Introduction: To further improve existing criteria recommended by ACC/ESC for identifying patients with ST elevation myocardial infarction (STEMI) from the 12-lead ECG, we have developed new criteria based on ST-deviation calculated from three “optimal” vessel-specific leads (VSLs) derived from the 12-lead ECG.

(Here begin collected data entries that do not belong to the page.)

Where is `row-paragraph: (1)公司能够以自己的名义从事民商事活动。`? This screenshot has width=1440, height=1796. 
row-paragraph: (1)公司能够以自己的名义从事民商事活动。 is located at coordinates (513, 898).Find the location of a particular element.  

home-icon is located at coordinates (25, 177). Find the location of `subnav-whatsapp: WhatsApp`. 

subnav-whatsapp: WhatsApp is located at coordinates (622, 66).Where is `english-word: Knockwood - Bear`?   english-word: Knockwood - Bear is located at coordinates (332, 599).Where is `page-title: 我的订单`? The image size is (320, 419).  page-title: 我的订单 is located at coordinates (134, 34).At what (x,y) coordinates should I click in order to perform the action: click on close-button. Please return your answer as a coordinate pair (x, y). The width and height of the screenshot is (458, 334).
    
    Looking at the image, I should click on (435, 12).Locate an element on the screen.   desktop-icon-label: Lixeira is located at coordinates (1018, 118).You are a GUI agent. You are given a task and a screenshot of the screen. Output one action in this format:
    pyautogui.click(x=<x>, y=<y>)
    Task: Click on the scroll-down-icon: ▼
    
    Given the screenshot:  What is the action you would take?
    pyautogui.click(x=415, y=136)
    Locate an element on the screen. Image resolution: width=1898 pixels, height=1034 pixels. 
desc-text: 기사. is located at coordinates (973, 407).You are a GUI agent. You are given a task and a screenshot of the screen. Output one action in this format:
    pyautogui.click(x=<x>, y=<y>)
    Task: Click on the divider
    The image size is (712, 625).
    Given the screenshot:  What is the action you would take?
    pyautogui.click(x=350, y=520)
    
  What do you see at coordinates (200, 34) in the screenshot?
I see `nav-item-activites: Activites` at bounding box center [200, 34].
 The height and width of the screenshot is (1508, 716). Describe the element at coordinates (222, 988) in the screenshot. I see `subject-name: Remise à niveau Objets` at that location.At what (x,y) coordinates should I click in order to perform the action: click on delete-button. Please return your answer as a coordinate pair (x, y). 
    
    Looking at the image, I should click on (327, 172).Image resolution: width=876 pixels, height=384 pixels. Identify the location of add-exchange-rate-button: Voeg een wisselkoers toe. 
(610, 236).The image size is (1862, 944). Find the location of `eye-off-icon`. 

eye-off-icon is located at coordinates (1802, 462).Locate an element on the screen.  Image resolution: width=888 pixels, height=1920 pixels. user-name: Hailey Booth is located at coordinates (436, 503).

Method: The performance of the VSLs vs. STEMI criteria was evaluated using two independent datasets: the Glasgow dataset included admission ECGs of 116 chest-pain patients with confirmed AMI in 58 patients (50%) and the Lund dataset included ECGs of 100 patients with various causes of pathological ST-deviation, other than acute coronary occlusion: ventricular pre-excitation (n=12), acute pericarditis (n=26), ERS (n=14), LVH (n=26), and LBBB (n=22). Sensitivity (SE) and specificity (SP) were calculated and used as the performance measures for comparison.
Results: For the Glasgow dataset, STEMI criteria yielded SE/SP of 43/98%, whereas the VSLs improved SE/SP to 60/98%. The most significant increase in diagnostic performance appeared in patients with LCx occlusion (n=13): SE improved from 31% to 69%. For the Lund dataset, SP test results using the STEMI and VSLs criteria were 100%/92%, 4%/88%, 29%/100%, 100%/96%, and 64%/68% for the five subgroups: pre-excitation, pericarditis, ERS, LVH, and LBBB, respectively. For the whole group, SP results were 57% for the STEMI criteria and 88% for the VSLs method (p < 0.001).
Conclusion: Based on these results we conclude that the new VSLs method has the potential to outperform the existing STEMI criteria in identifying patients who should receive emergent reperfusion therapy. This finding needs to be corroborated further on a larger study population.